Look through the records below for the line holding "Click US flag". Write it out exactly, with each following line through the line holding "Click Предложить заказ".

▸ Data extracted from a collection
[Start of section]

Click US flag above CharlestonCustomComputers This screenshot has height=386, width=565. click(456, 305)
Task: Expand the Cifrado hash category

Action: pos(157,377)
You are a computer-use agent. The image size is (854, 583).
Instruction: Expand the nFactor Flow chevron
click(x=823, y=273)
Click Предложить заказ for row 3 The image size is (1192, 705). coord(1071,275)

[End of section]
[Start of section]

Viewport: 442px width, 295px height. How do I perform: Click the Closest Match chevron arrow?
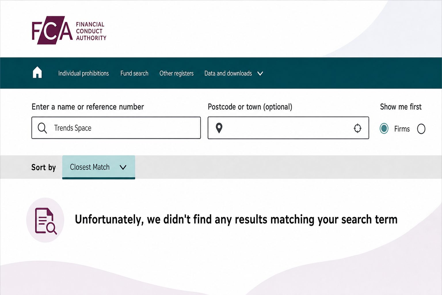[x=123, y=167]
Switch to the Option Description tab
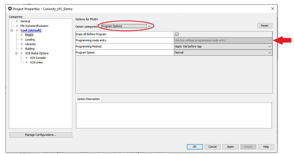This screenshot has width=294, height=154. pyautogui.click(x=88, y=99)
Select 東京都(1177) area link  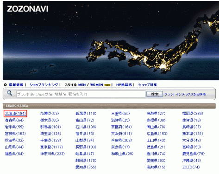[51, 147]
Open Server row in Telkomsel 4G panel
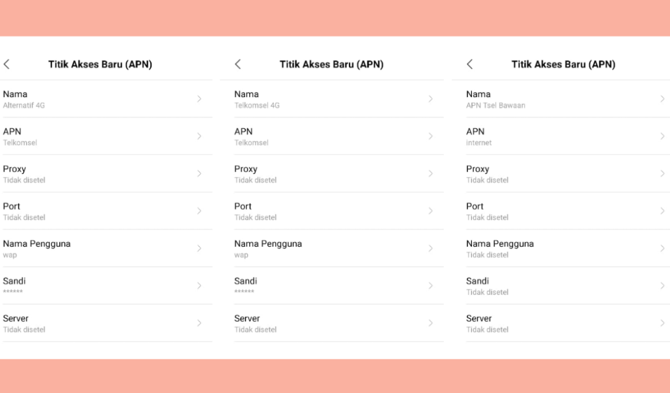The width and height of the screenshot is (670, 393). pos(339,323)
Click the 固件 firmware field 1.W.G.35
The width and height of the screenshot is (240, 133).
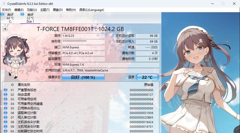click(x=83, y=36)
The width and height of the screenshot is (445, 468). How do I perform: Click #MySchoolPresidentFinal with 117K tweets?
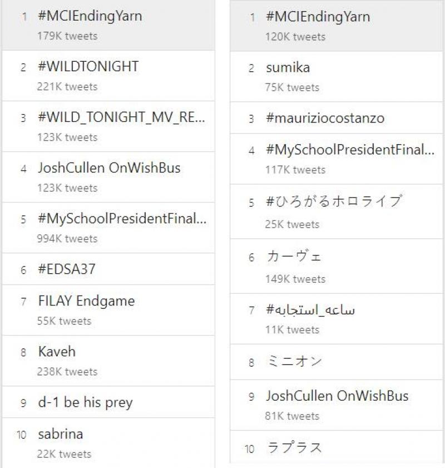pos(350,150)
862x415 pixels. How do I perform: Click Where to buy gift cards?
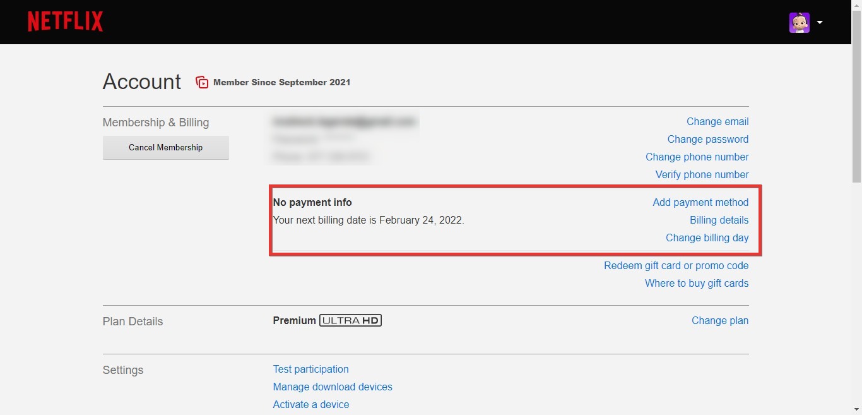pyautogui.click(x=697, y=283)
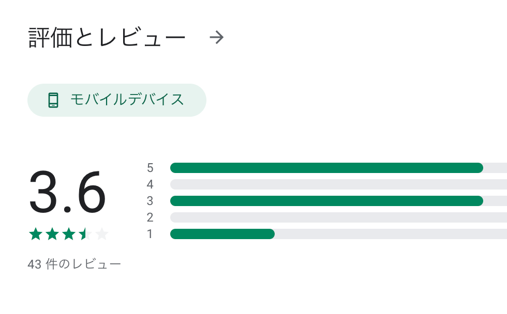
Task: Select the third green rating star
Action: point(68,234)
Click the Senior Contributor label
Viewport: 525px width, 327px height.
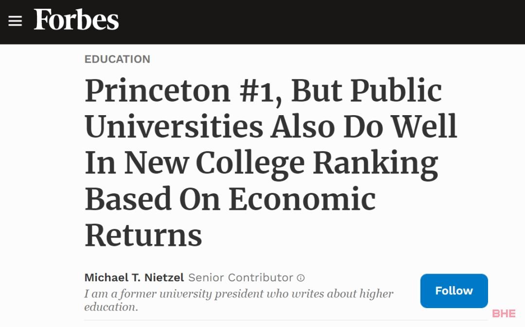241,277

[End of section]
[Start of section]

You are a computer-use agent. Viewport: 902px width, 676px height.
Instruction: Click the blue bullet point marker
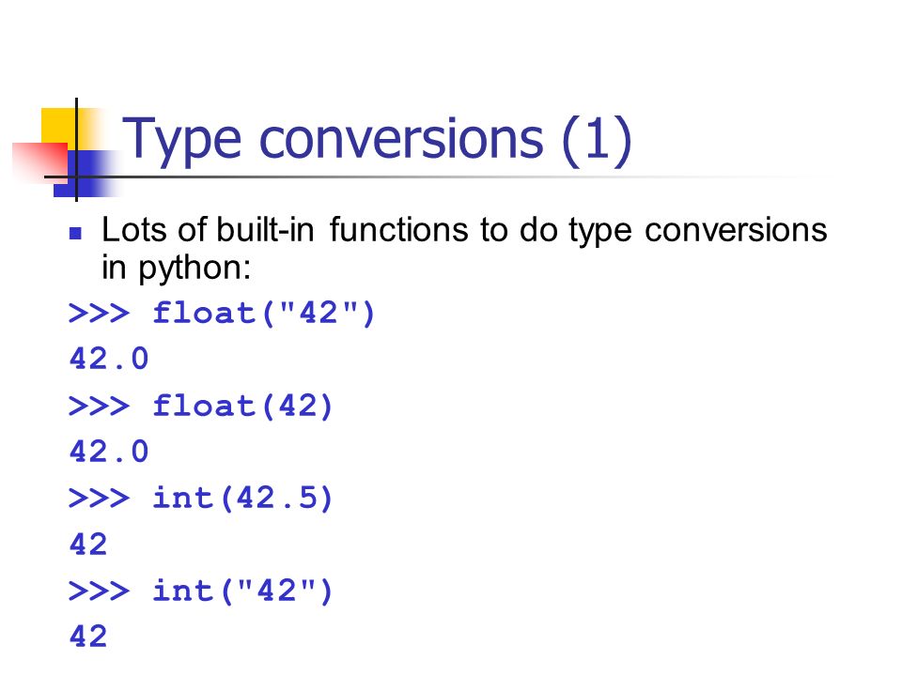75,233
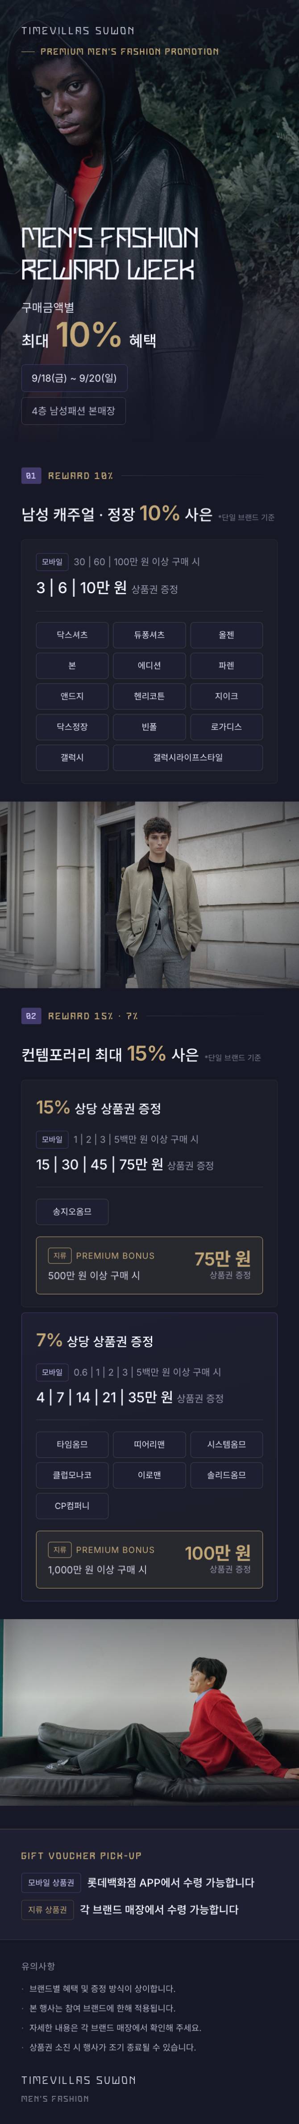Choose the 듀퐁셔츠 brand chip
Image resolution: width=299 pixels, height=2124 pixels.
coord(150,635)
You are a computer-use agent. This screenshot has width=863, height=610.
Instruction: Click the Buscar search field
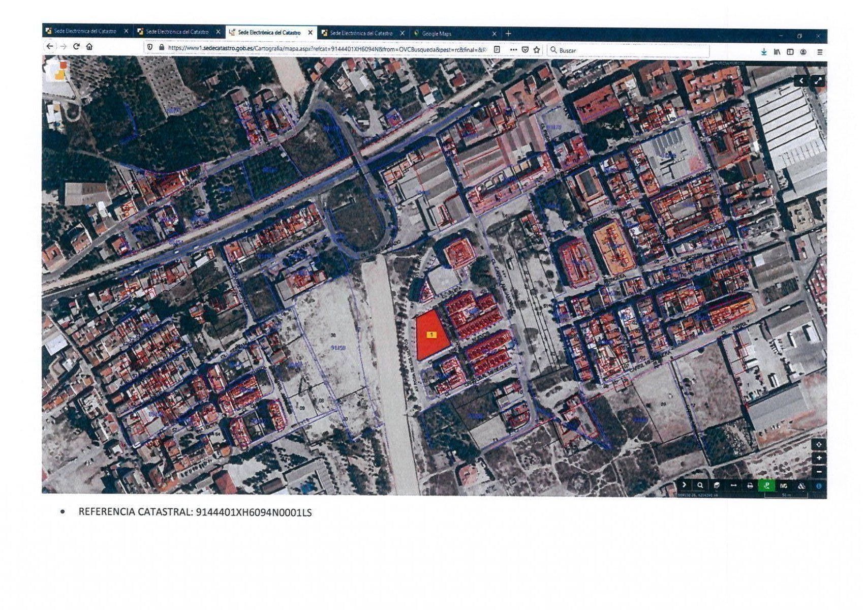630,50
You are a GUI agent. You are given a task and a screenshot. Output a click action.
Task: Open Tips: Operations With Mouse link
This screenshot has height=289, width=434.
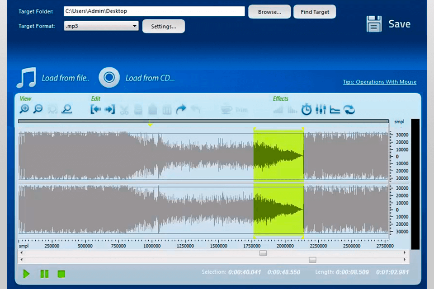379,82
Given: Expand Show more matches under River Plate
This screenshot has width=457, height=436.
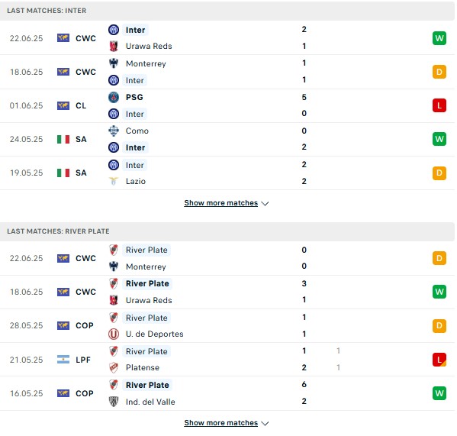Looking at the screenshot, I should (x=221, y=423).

[End of section]

▸ Output for this task
Click US flag above CharlestonCustomComputers This screenshot has height=386, width=565. click(456, 305)
Task: Expand the Cifrado hash category

Action: pos(157,377)
You are a computer-use agent. The image size is (854, 583).
Instruction: Expand the nFactor Flow chevron
click(x=823, y=273)
Click Предложить заказ for row 3 The image size is (1192, 705). coord(1071,275)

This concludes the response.